Abha Dawesar: Life in the “Digital Now”
Super Storm Sandy impacted the lives of thousands and Abha Dawesar was one of them. This novelist found herself in the dark, without power, and without her constant connection to the digital world. One among many who found themselves scrounging for power, Dawesar says she became just as preoccupied with charging her multiple devices as she was with finding food and shelter. “Nature had just reminded us that it was stronger than all our technology, and yet here we were, obsessed with being wired.”
In light of that experience, Dawesar now believes that the simplistic, non-digital forms of ourselves no longer exist, but have been replaced by an abstract, digital universe that has become embedded in our identities. In this TED Talk: Life in the Digital Now she asks, “Have our lives now become fixated on the drive to digitally connect, while we miss out on what’s real?”
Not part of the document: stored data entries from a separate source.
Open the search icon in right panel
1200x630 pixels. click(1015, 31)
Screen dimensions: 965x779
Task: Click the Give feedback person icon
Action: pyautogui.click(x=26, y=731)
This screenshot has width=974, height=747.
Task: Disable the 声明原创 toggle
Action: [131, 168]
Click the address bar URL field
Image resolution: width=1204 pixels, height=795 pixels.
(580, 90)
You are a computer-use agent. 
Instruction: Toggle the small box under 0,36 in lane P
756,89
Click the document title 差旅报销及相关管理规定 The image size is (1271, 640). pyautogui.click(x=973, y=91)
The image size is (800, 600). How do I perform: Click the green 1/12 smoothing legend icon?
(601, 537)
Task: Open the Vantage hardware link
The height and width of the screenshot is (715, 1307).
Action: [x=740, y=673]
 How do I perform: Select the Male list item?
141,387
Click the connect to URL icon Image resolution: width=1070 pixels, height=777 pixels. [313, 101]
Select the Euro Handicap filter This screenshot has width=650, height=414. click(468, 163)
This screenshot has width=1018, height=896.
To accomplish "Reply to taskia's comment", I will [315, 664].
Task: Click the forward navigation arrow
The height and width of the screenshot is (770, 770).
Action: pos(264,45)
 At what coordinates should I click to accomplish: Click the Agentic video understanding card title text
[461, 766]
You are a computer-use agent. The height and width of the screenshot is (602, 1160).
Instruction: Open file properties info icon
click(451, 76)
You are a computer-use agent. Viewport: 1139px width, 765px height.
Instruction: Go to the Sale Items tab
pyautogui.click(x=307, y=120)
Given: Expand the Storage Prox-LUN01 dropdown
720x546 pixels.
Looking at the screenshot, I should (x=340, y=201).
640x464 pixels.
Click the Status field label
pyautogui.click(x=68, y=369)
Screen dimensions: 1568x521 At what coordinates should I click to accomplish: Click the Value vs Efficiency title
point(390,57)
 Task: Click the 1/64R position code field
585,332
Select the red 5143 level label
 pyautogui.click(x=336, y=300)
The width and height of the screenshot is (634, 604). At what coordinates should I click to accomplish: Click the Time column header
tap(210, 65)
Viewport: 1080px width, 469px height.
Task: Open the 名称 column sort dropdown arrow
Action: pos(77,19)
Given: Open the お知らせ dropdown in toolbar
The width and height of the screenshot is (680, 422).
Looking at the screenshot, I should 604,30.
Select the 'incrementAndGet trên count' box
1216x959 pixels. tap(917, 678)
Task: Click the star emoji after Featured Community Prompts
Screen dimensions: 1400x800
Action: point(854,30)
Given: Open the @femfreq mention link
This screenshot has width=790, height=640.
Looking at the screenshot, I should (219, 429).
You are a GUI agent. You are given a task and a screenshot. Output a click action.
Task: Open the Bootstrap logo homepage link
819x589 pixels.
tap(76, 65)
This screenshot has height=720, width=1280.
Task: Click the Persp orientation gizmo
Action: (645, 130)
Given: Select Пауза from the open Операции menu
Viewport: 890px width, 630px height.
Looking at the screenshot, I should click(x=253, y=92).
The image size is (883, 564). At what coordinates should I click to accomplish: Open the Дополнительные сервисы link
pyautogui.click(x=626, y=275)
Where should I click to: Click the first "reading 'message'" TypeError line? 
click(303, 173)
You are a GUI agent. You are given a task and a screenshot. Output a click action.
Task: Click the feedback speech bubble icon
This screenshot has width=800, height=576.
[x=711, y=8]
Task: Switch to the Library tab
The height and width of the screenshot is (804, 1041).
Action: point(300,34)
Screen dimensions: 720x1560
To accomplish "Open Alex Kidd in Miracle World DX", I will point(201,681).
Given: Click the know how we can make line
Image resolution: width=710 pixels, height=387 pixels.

Citing learning experiences as a child with her grandparents, she says that time-warping technology challenges our deepest core, because we think technology can archive our lives, but it cannot store the profound experiences of time. “Time can’t be fought, and because it will pass and it will move, we owe the present our full attention.” She says that the digital world cannibalizes time. In doing so, it threatens the completeness of ourselves. But we can choose the innovations and moments that restore the flow of time, instead of fragmenting it. “We can slow down and we can tune into the ebb and flow of time. We can choose to take time back,” Daewesar says.
Abha Dawesar writes to understand herself and the world around her. She moved from India to the United States to study at Harvard. Her novels include Babyji, That Summer in Paris, Family Values, andThe Three of Us. Her most recent novel Sensorium uses a combination of Hindu mythology and modern science as prisms to explore the nature of time, self, and uncertainty.